■ TASK STATEMENT: An exact transcription of all the data is the expected reply.

■ SUPPLIED RECORDS:
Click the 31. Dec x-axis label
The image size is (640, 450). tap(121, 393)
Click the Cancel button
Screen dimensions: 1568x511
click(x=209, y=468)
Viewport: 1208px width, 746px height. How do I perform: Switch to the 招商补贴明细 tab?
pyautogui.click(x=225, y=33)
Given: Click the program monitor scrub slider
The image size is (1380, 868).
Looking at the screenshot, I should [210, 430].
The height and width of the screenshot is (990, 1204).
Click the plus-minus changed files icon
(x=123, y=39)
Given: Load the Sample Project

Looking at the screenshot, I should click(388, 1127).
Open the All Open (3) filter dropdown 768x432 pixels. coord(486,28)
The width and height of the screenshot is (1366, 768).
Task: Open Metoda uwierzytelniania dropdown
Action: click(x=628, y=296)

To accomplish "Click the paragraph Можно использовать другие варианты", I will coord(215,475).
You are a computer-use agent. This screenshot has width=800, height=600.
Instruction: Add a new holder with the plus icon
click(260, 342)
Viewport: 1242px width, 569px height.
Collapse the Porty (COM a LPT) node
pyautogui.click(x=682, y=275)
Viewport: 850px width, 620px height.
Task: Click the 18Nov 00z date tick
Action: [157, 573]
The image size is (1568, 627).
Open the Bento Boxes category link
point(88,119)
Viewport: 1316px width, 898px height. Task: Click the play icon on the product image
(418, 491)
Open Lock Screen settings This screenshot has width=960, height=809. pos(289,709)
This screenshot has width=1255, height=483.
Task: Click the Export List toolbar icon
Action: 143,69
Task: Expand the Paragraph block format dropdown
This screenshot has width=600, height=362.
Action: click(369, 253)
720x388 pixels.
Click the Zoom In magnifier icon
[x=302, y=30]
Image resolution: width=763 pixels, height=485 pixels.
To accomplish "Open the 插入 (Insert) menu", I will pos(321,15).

■ RESPONSE TO THIS EXERCISE:
Click the 31. Dec x-axis label
The image size is (640, 450). tap(121, 393)
Click the Cancel button
Screen dimensions: 1568x511
click(x=209, y=468)
Viewport: 1208px width, 746px height. How do I perform: Switch to the 招商补贴明细 tab?
pyautogui.click(x=225, y=33)
Given: Click the program monitor scrub slider
The image size is (1380, 868).
Looking at the screenshot, I should [210, 430].
The height and width of the screenshot is (990, 1204).
Click the plus-minus changed files icon
(x=123, y=39)
Given: Load the Sample Project

Looking at the screenshot, I should click(388, 1127).
Open the All Open (3) filter dropdown 768x432 pixels. coord(486,28)
The width and height of the screenshot is (1366, 768).
Task: Open Metoda uwierzytelniania dropdown
Action: click(x=628, y=296)

To accomplish "Click the paragraph Можно использовать другие варианты", I will coord(215,475).
You are a computer-use agent. This screenshot has width=800, height=600.
Instruction: Add a new holder with the plus icon
click(260, 342)
Viewport: 1242px width, 569px height.
Collapse the Porty (COM a LPT) node
pyautogui.click(x=682, y=275)
Viewport: 850px width, 620px height.
Task: Click the 18Nov 00z date tick
Action: [157, 573]
The image size is (1568, 627).
Open the Bento Boxes category link
point(88,119)
Viewport: 1316px width, 898px height. Task: Click the play icon on the product image
(418, 491)
Open Lock Screen settings This screenshot has width=960, height=809. pos(289,709)
This screenshot has width=1255, height=483.
Task: Click the Export List toolbar icon
Action: 143,69
Task: Expand the Paragraph block format dropdown
This screenshot has width=600, height=362.
Action: click(369, 253)
720x388 pixels.
Click the Zoom In magnifier icon
[x=302, y=30]
Image resolution: width=763 pixels, height=485 pixels.
To accomplish "Open the 插入 (Insert) menu", I will pos(321,15).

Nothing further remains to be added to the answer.